══ DATA
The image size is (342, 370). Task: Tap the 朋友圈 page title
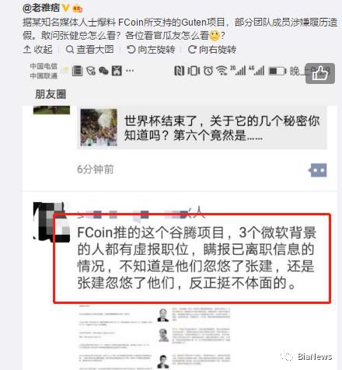(x=51, y=94)
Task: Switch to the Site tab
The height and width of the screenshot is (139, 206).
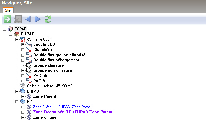Action: 7,10
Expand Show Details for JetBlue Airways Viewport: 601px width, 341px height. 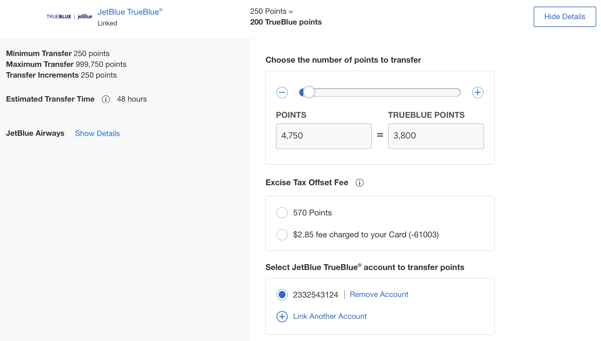pyautogui.click(x=97, y=133)
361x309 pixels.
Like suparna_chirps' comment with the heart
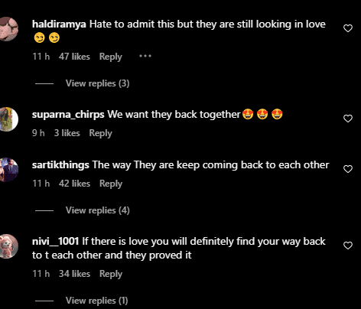click(348, 119)
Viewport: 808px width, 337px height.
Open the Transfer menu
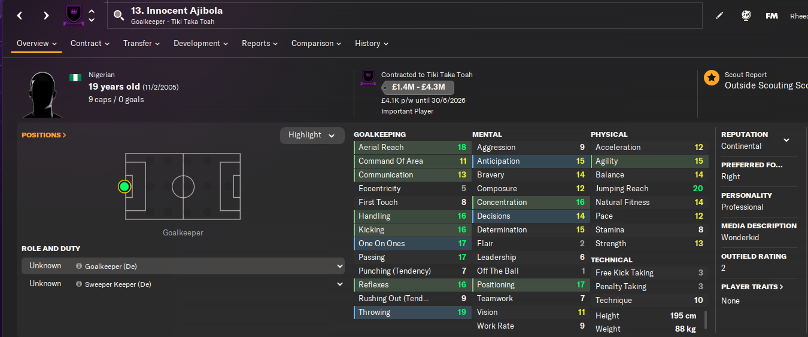pyautogui.click(x=141, y=44)
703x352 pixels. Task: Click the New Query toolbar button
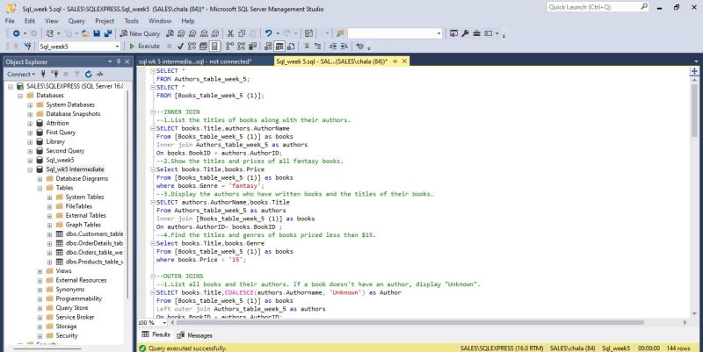coord(139,32)
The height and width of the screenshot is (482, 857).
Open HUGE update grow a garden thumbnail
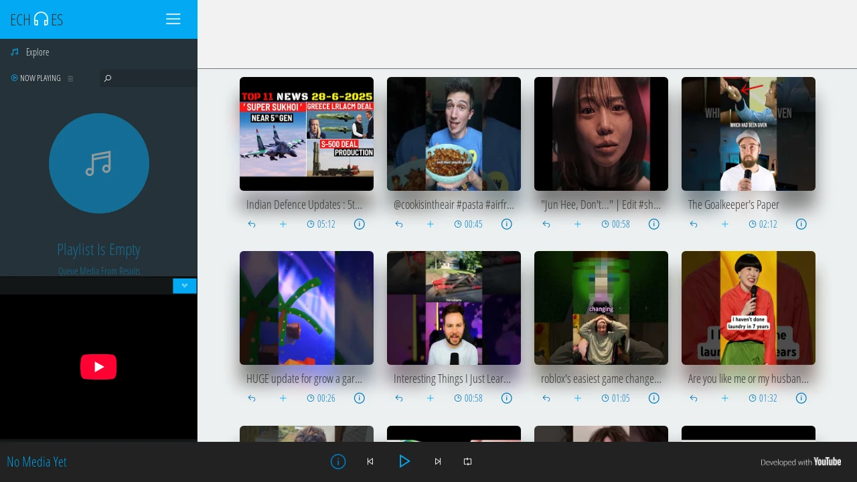coord(307,308)
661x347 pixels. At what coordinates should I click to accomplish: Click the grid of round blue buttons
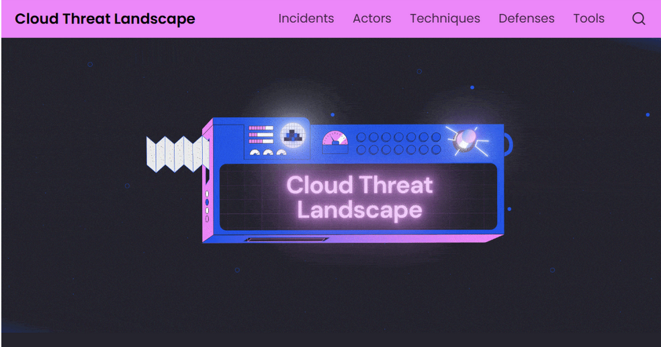coord(398,143)
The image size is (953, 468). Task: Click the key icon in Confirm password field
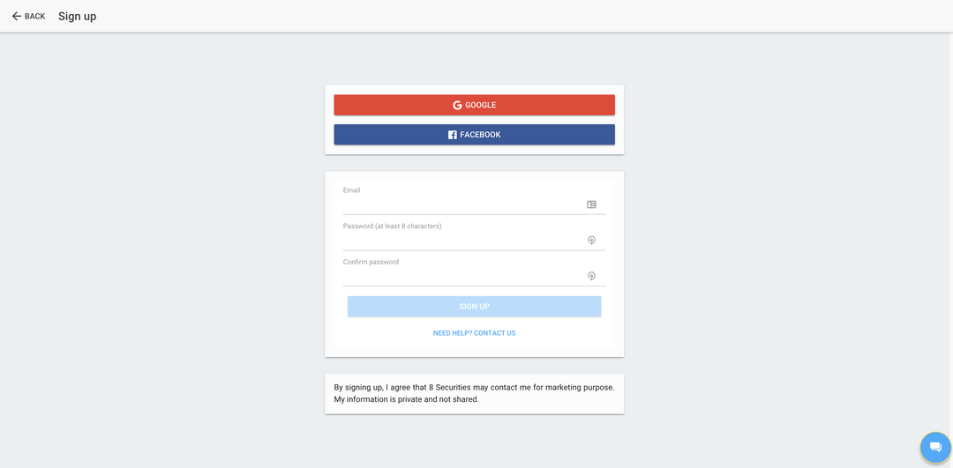pos(591,276)
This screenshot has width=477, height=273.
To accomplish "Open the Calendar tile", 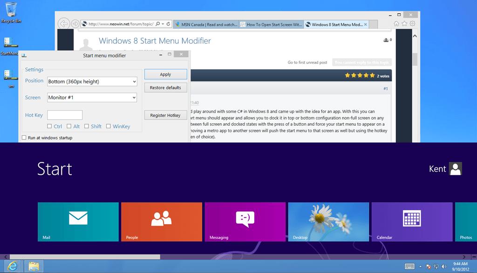I will click(x=411, y=222).
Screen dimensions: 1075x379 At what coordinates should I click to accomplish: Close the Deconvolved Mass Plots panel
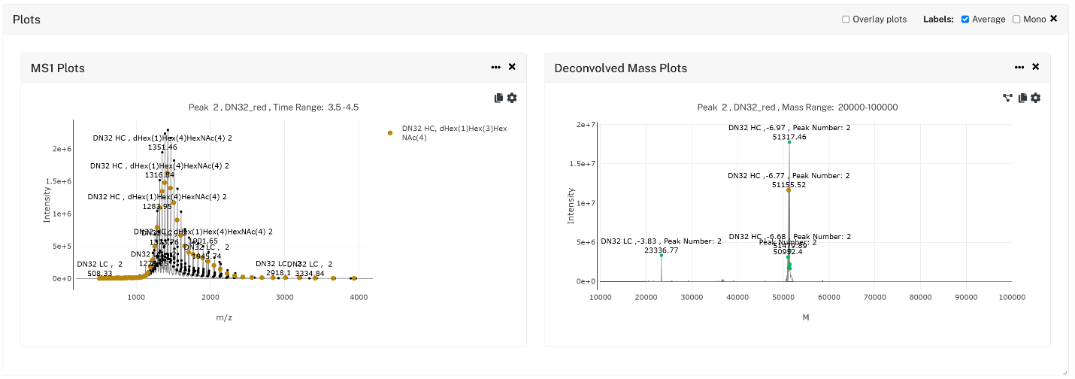[1036, 67]
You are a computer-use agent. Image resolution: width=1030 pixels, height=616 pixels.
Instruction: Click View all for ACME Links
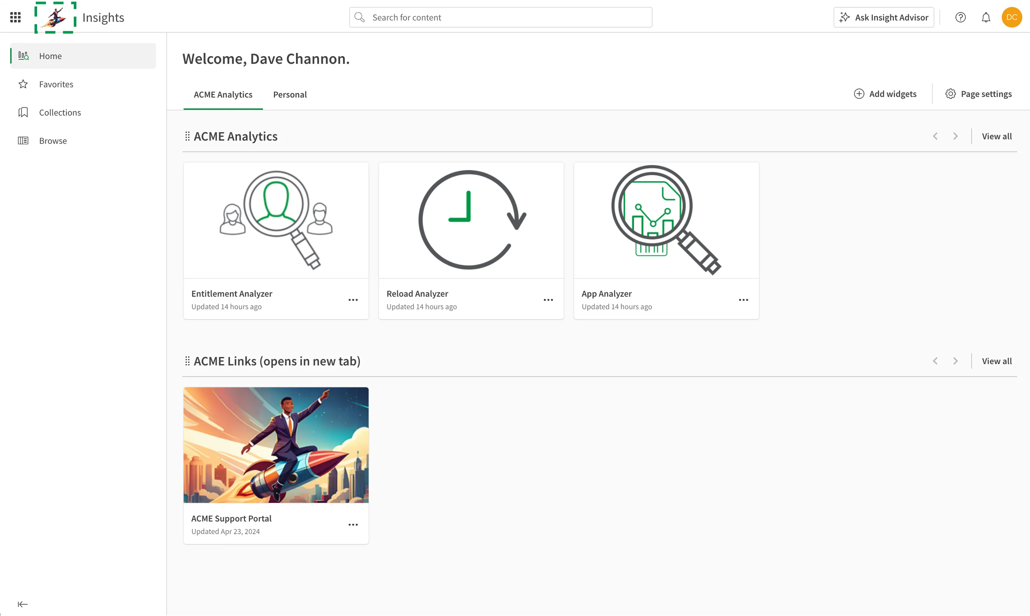point(996,361)
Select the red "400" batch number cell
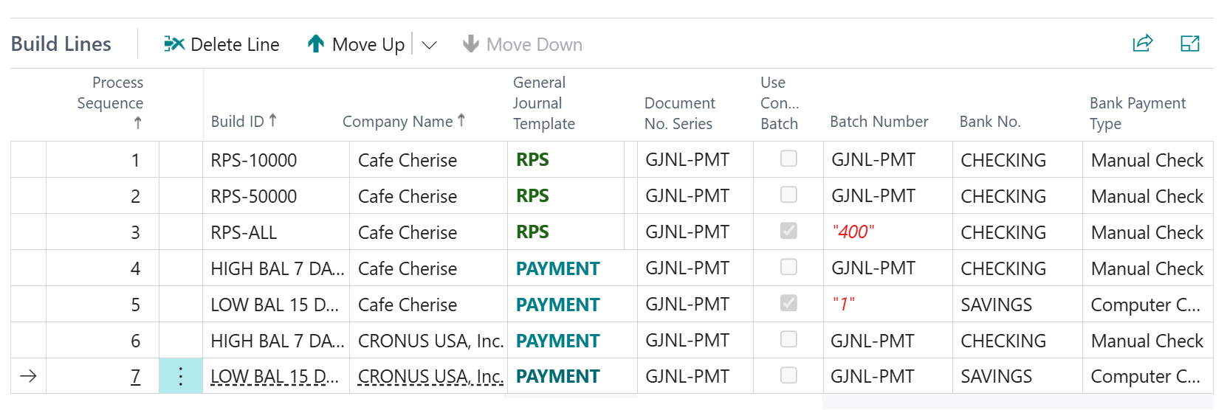This screenshot has height=410, width=1227. 853,232
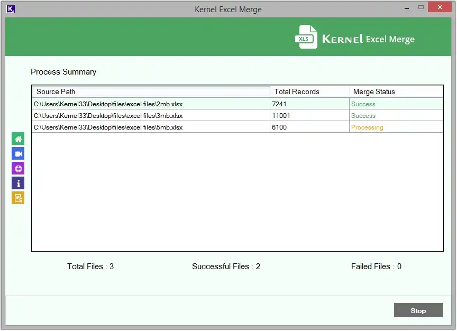The width and height of the screenshot is (457, 331).
Task: Click the Failed Files count label
Action: point(376,266)
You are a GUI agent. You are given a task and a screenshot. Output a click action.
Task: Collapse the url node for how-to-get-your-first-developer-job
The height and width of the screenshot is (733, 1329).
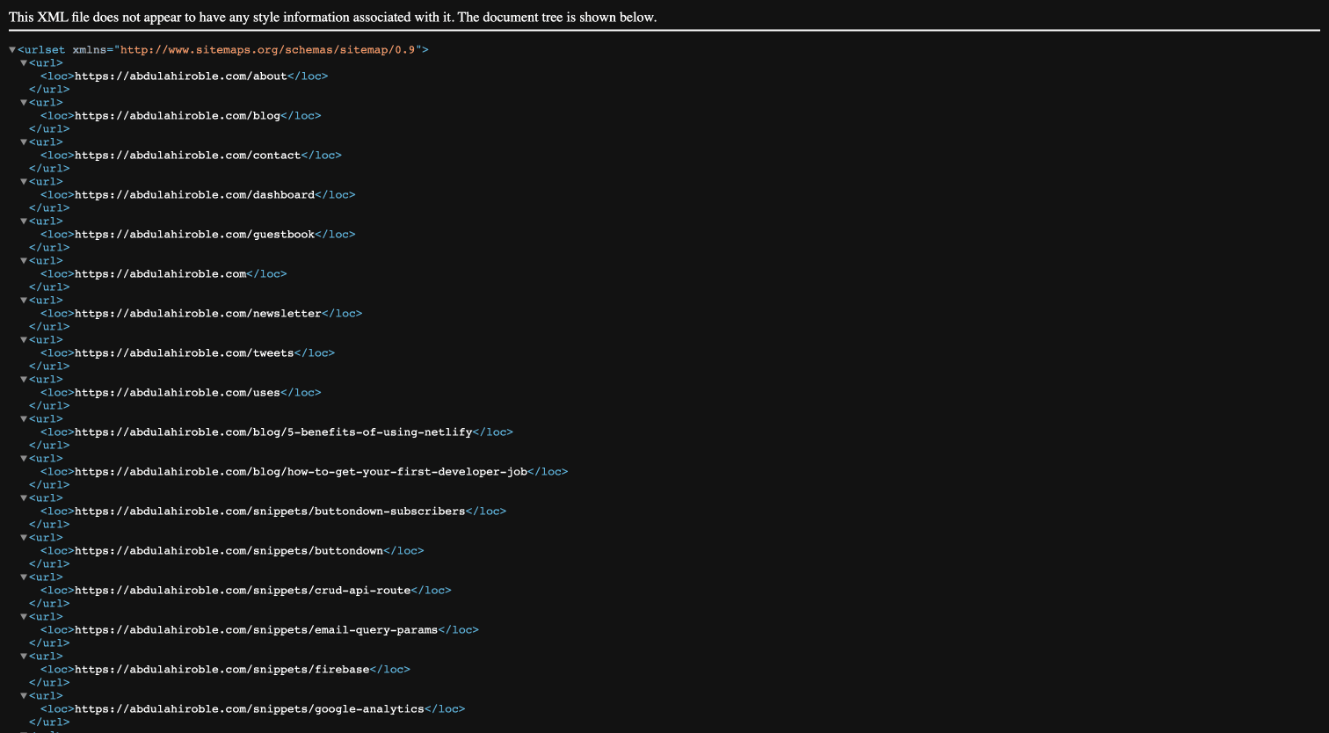[x=24, y=458]
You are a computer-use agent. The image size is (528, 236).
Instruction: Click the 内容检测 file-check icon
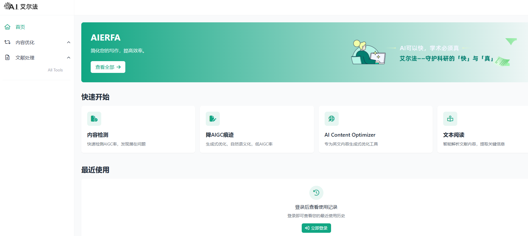94,119

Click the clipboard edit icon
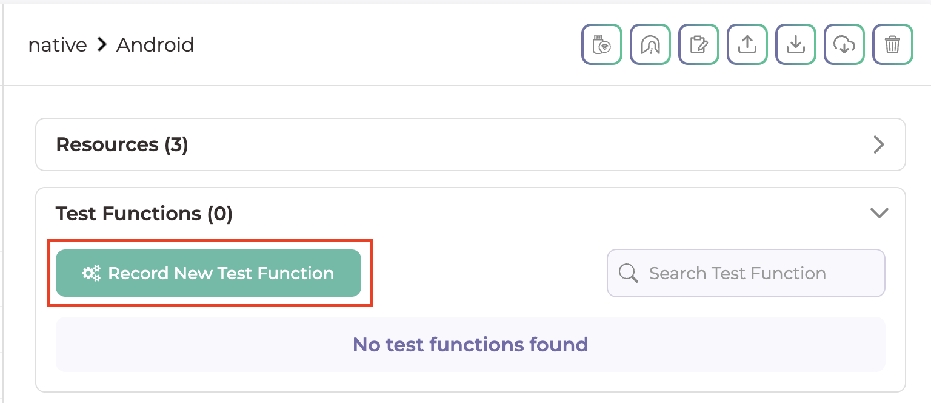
════
◆ PROBLEM TO SOLVE
Go back to the lines above and output, exactly as they stand, the ones from the line containing "Instruction: Click View all for ACME Links" to the line containing "You are a GUI". Leave all pictures behind.

◆ ANSWER TO THIS PROBLEM
Instruction: Click View all for ACME Links
point(996,361)
Select the red "400" batch number cell
This screenshot has height=410, width=1227. 853,232
The width and height of the screenshot is (457, 331).
Task: Click the Failed Files count label
Action: point(376,266)
You are a GUI agent. You are given a task and a screenshot. Output a click action.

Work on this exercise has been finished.